A person’s health is their most valuable asset and a big part of that is determined by what they consume. However, it is often a hassle and confusing to look up the nutritional facts of every grocery you buy. As young adults, cognizant of our health, we wanted to find an easy way to get relevant nutritional facts about our grocery shopping trips, without having to look everything up individually. That is why we designed NutritionIQ, to use machine learning to extract and present in a simple fashion, the nutritional data of every grocery item you buy from a single snapshot of your receipt.
What it does
NutritionIQ uses Google Cloud Platform tools to get smart-data about items on a grocery receipt. No matter how long the grocery list, precise nutritional details are displayed for every food item in a clean and simple order to help us make smart, conscious decisions about our daily nutrition.
How I built it
To build it, we used Expo.io (React-Native) to offer cross-platform mobile support. We used the Google Cloud Platform tools for our machine learning and part of our backend, and used Heroku with Node.js for the rest of our backend. NutritionIX API was used for up-to-date nutritional info.
Challenges I ran into
Some challenges we faced included:
- Grocery receipts were not standardized among grocery stores so we needed a way to parse the receipts in a way so that results were still consistent among different sellers. Also, a lot of items are abbreviated in grocery receipts so searching up each exact item proved to be a difficult challenge.
- Not everyone on the team was familiar with the stack we used, so it was difficult learning a new language/framework while trying to work with it to use the APIs.
- The data we received from the API's we used were not always consistent due to the nature of our product. We had to come up with algorithms and implementations that were robust enough to handle errors due to inconsistencies from certain API calls. In addition, our NutritionIX API only allowed for 50 calls per API code and we needed to refresh and enter a new code into our program after every 50 calls.
- We had to account for edge cases where shoppers buy both edible and nonedible items, looking up and returning nutritional data of only the edible items.
- Last but not least, we also faced many problems with the asynchronous nature of Node.js. Although this allowed us to reduce our runtime, it also caused many problems when we were calling functions that were dependent on the results of previous functions. Because of this, we needed to use recursion instead of loops to solve many of our problems.
Accomplishments that I'm proud of
We are proud that we integrated every part of what we worked on into one big, working product. This is the first time any of us designed and created a fully functional mobile application. We worked with technologies that were not familiar to us and faced many hurdles, but through teamwork and reading through docs and examples, we were able to learn what we needed to succeed.
What I learned
We learned many new skills from using the Google Cloud Platform to designing and developing a mobile application. In addition, we were also all unfamiliar or new to Node.js and its asynchronous nature and learning to code in it for our program was a very challenging but rewarding experience.
What's next for NutritionIQ
With stored information of every grocery products bought by the user, we want to implement a smart recipe recommendation for healthy dishes that can be made with the ingredients the user has. We also hope to extend our app to be a health-tracker with users' food and nutritional data stored on the server.

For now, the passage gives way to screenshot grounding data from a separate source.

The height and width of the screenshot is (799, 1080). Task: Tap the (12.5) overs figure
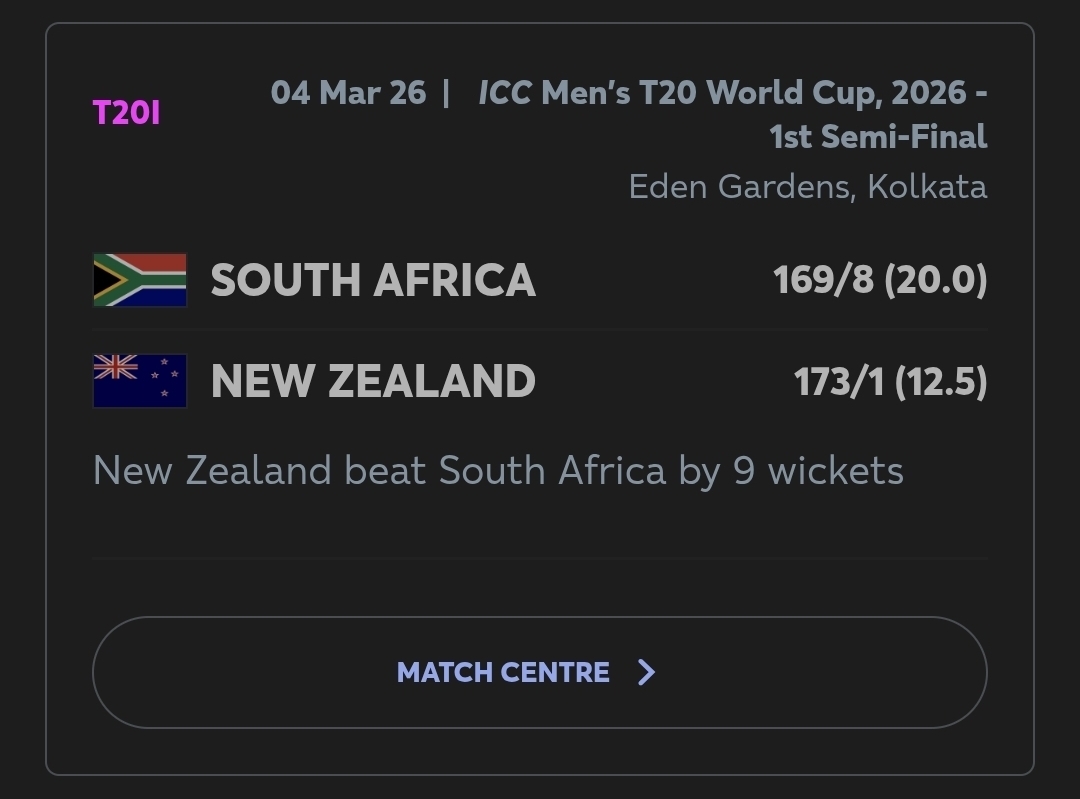[x=940, y=381]
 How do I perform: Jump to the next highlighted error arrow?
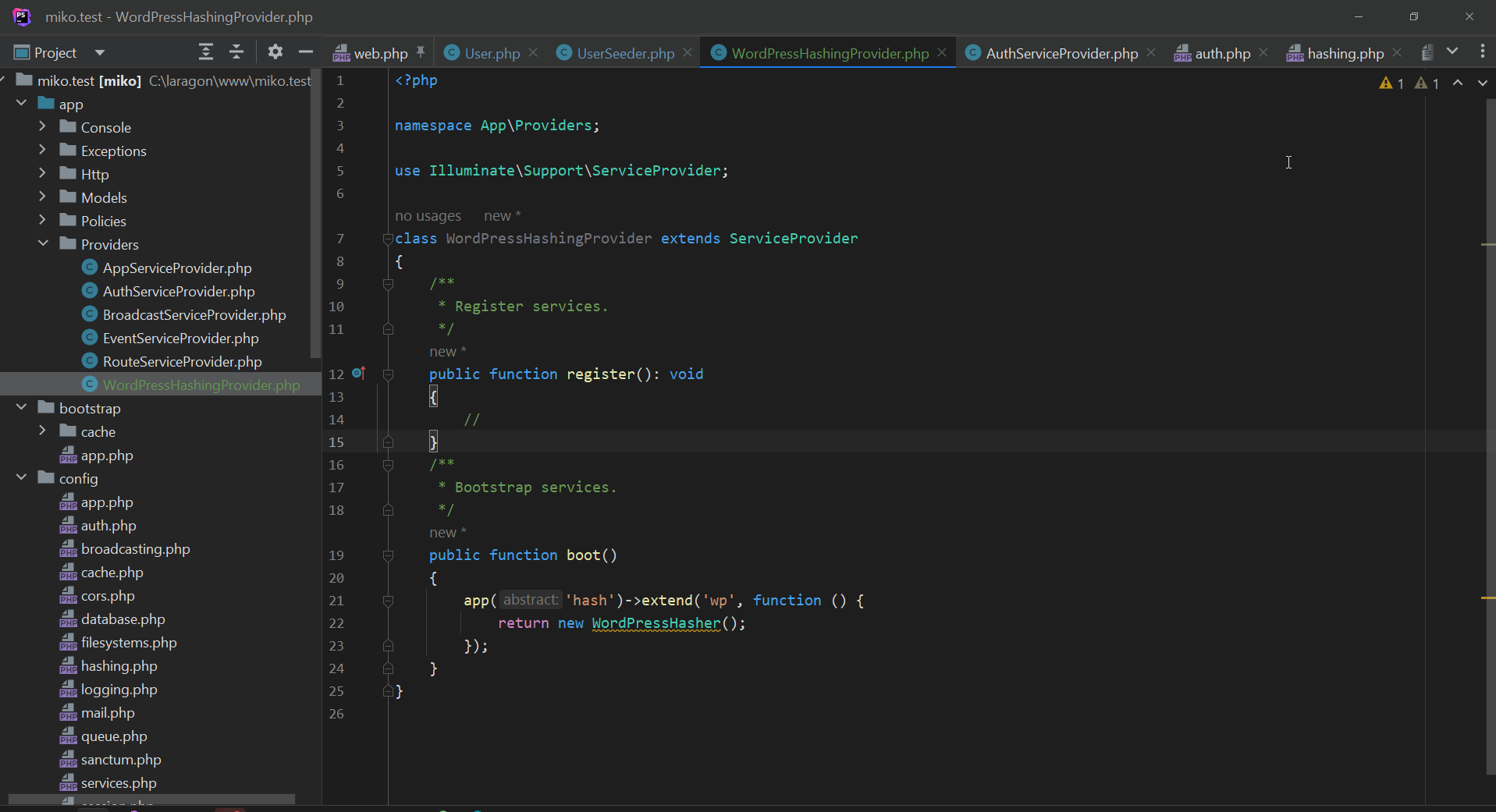tap(1482, 83)
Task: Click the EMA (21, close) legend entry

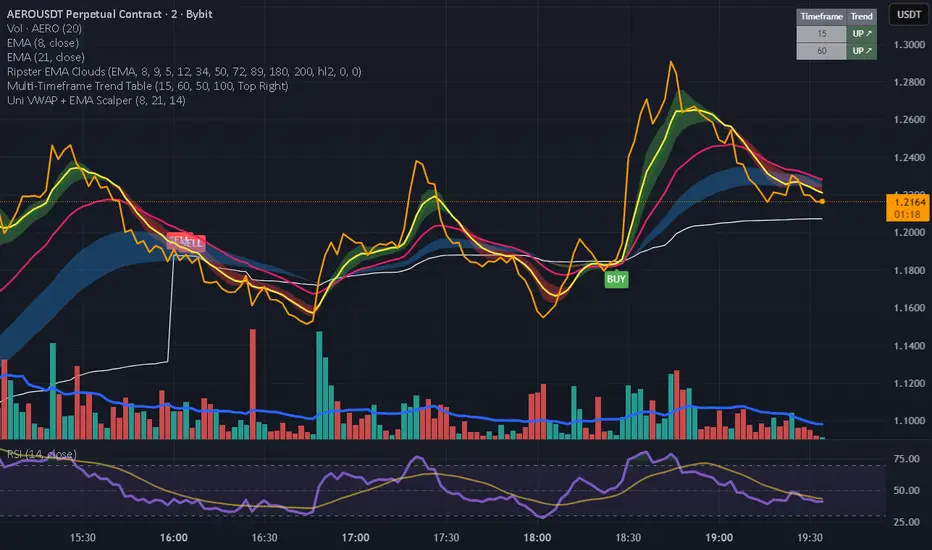Action: (46, 57)
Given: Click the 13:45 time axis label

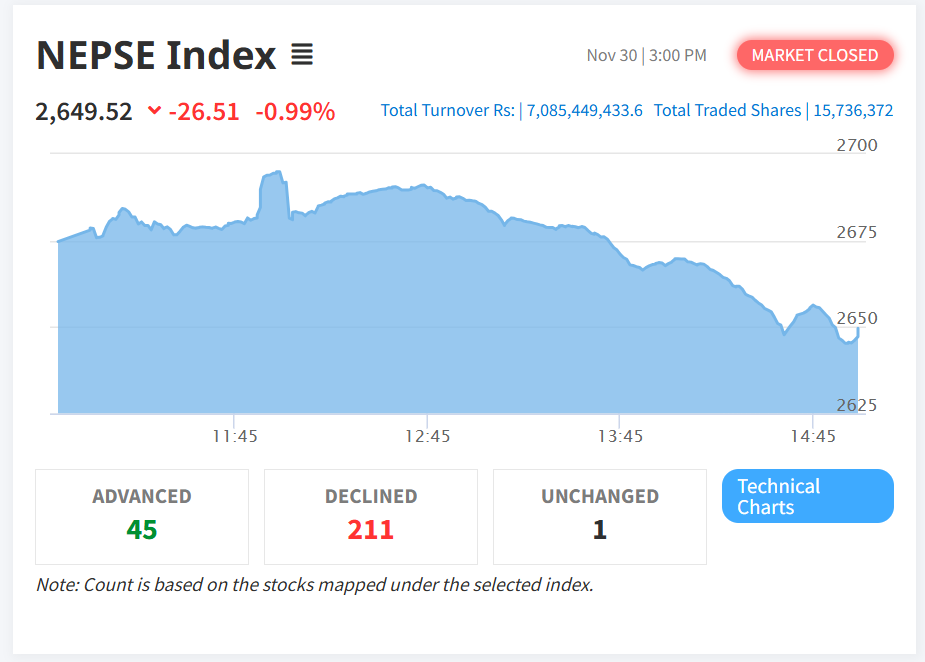Looking at the screenshot, I should (620, 436).

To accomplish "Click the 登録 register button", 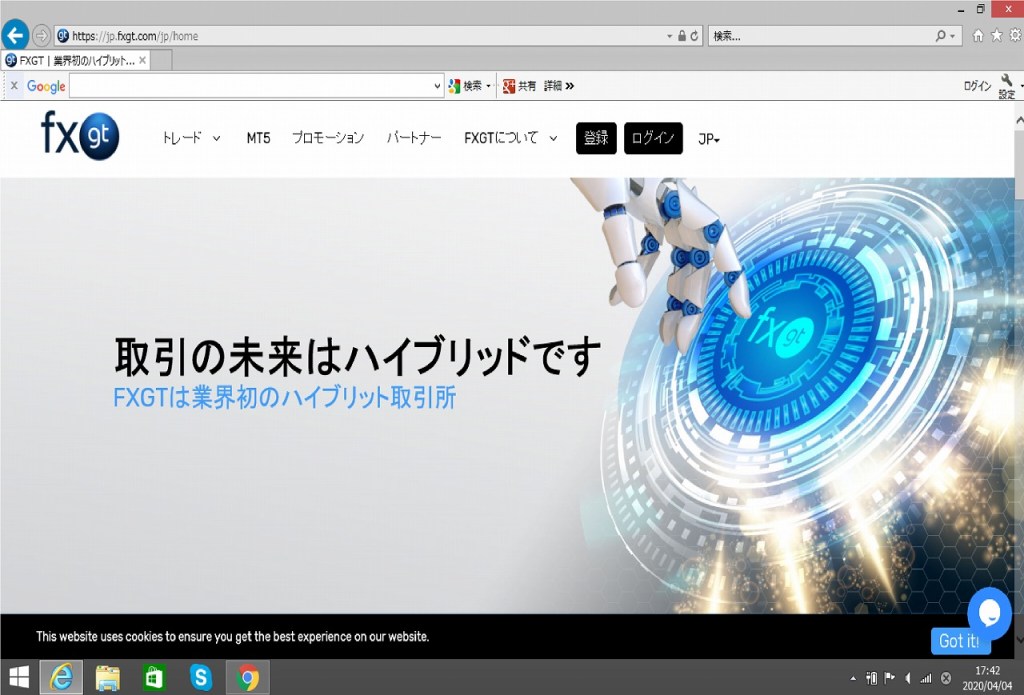I will click(596, 138).
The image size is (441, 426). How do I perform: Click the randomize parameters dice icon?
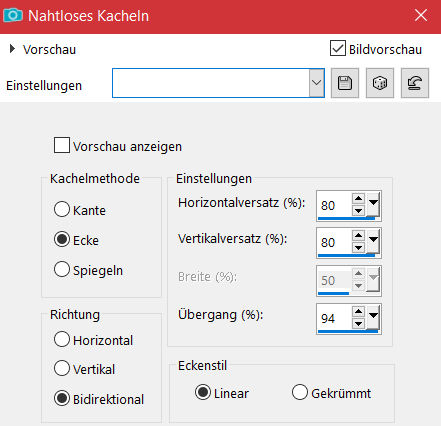[380, 83]
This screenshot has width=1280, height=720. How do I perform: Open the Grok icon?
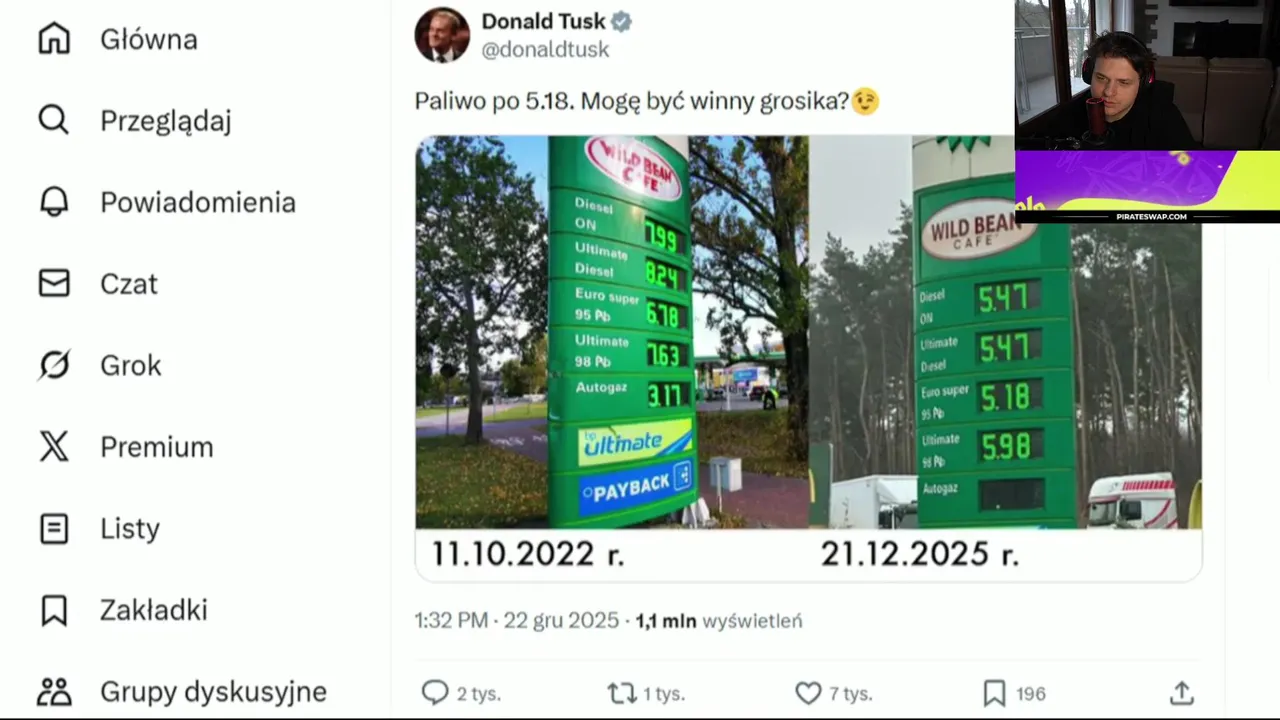[x=54, y=365]
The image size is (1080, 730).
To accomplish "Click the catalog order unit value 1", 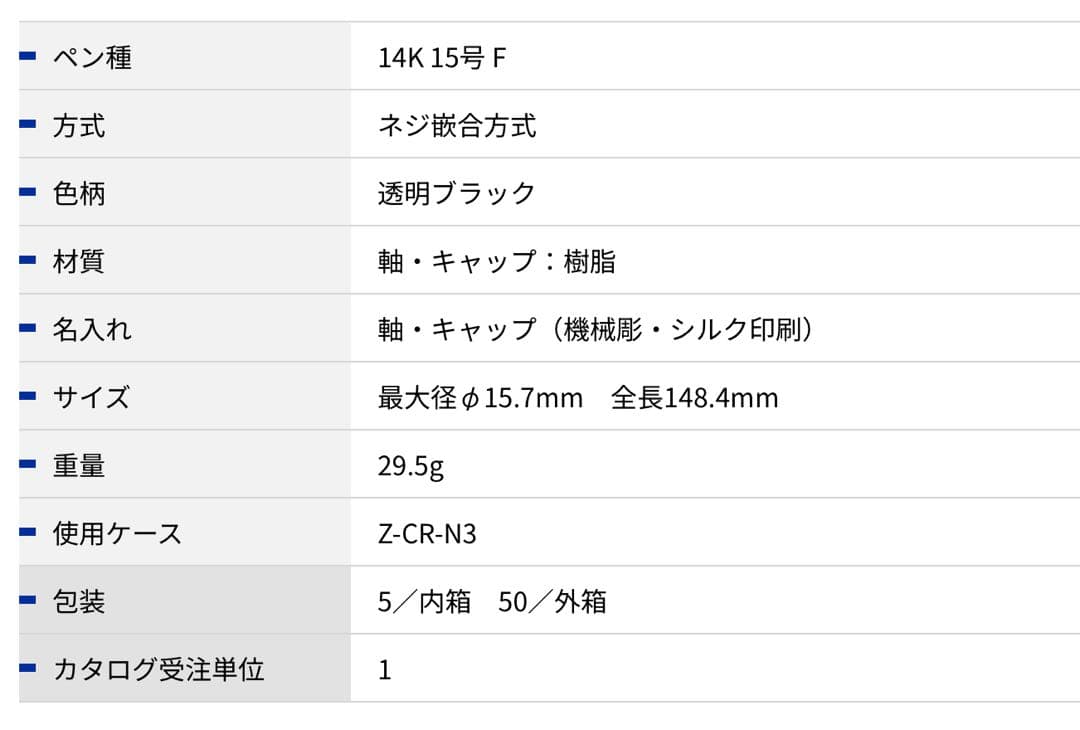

We could also recommend what foods to buy in order to meet the user’s nutritional requirements. We also want to scale up to our accessibility to return nutritional data for the receipts of every grocery store. We hope to further improve our smart text recognition technology to improve the accuracy of our results. With more users, and a larger database, we can also determine the most popular grocery products at certain stores and locations and also the most common dish made with that product, allowing us to make even smarter recommendations.